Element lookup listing
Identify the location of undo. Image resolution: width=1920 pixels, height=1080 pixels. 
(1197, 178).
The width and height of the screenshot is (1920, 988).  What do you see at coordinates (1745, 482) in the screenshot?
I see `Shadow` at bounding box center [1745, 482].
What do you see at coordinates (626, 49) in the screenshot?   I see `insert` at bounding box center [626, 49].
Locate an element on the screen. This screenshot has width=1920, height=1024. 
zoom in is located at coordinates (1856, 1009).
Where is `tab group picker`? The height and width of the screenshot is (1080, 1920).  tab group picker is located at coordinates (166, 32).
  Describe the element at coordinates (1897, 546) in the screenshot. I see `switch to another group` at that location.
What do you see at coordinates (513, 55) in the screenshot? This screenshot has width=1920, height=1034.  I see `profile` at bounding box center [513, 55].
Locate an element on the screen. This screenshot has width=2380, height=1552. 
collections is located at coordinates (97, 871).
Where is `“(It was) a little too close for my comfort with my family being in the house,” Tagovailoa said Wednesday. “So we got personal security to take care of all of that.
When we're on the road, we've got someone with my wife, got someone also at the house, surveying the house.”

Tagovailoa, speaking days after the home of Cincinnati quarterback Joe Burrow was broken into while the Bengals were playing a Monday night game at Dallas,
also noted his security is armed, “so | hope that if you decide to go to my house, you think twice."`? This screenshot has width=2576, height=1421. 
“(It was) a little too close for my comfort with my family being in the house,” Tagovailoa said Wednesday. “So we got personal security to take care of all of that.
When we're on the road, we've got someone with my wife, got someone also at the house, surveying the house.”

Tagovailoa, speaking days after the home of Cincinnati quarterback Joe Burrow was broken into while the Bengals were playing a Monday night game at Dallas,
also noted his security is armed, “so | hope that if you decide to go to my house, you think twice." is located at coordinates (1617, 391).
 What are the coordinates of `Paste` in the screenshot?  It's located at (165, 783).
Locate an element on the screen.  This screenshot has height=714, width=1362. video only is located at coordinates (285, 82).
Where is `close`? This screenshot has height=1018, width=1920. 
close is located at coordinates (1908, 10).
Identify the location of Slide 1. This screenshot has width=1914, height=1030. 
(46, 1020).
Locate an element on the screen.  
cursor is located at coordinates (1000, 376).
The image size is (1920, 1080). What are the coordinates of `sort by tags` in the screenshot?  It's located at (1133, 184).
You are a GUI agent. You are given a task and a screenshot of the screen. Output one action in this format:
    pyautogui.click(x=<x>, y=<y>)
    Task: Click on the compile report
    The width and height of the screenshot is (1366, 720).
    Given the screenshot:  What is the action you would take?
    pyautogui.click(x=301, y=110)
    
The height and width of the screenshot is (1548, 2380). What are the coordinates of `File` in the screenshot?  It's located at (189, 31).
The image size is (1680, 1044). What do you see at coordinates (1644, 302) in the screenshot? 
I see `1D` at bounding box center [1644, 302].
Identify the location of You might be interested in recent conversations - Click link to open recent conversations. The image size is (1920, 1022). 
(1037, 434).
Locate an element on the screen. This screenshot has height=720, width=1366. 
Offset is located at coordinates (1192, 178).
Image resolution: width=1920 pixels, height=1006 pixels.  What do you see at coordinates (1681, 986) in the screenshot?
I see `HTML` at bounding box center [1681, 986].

> [Problem]: Please reproduce the lines of the listing word for word, starting at the line that contains "Image resolution: width=1920 pixels, height=1006" and continuing through the end of the listing.

> [Problem solution]:
Image resolution: width=1920 pixels, height=1006 pixels.  What do you see at coordinates (1681, 986) in the screenshot?
I see `HTML` at bounding box center [1681, 986].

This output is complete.